Task instructions: Where does the string "will" appear? Copy every line of the entries below that holds it.

Data to use:
--*--

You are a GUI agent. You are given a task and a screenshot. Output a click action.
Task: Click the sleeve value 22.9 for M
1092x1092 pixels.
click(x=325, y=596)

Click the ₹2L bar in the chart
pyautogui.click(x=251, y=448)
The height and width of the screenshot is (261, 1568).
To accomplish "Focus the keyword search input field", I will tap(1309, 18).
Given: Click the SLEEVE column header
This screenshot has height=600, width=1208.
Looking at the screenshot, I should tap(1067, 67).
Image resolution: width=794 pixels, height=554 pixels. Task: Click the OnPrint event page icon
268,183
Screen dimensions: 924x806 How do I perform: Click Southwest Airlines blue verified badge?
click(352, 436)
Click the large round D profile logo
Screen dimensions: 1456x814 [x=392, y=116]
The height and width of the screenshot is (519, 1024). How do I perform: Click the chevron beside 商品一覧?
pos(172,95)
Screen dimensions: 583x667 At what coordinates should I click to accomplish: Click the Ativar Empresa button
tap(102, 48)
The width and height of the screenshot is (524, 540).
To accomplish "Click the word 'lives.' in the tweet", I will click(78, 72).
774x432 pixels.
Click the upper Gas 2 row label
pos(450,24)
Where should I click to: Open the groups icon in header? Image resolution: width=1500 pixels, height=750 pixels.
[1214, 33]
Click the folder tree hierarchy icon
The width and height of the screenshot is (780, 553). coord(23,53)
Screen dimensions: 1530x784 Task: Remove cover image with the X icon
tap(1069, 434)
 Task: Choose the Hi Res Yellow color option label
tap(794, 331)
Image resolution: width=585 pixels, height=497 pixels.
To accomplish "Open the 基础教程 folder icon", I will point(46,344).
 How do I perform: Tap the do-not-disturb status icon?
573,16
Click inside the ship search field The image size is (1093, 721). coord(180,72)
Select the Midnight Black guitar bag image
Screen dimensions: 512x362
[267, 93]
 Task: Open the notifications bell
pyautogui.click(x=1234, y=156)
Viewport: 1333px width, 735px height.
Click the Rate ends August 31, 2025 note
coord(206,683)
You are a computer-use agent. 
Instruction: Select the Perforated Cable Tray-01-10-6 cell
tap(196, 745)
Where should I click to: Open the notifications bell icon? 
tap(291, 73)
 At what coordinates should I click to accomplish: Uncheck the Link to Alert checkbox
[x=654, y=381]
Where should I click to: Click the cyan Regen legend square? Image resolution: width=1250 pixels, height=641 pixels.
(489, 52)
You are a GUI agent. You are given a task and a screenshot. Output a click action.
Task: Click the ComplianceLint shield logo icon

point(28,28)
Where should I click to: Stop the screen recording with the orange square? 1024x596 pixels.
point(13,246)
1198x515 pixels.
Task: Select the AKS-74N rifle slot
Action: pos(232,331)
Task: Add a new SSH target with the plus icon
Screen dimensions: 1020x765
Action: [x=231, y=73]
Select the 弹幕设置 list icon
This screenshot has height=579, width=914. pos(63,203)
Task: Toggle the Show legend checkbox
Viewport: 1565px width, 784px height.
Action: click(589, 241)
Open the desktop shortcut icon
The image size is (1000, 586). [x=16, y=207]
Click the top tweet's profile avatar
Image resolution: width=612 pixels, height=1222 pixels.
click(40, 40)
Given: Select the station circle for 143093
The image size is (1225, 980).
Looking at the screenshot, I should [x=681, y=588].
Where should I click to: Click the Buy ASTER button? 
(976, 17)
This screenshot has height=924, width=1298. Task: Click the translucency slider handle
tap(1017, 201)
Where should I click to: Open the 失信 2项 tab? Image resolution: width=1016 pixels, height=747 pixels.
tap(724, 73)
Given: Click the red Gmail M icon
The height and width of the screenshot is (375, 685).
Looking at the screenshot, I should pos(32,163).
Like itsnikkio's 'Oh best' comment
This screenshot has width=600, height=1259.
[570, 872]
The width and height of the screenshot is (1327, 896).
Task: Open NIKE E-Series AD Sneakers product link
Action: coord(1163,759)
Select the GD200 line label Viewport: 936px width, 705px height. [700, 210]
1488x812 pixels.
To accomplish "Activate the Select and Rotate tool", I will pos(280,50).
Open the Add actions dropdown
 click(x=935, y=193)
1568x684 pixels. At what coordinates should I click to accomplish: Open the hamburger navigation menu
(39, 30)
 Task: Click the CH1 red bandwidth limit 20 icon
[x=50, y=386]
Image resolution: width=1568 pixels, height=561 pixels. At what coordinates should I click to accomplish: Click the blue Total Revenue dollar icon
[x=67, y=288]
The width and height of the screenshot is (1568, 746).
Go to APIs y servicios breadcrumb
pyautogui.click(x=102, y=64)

--*--

Task solution:
To accomplish "Focus the keyword search input field", I will tap(1309, 18).
To accomplish "Click the word 'lives.' in the tweet", I will click(78, 72).
To accomplish "Open the 基础教程 folder icon", I will point(46,344).
To accomplish "Activate the Select and Rotate tool", I will pos(280,50).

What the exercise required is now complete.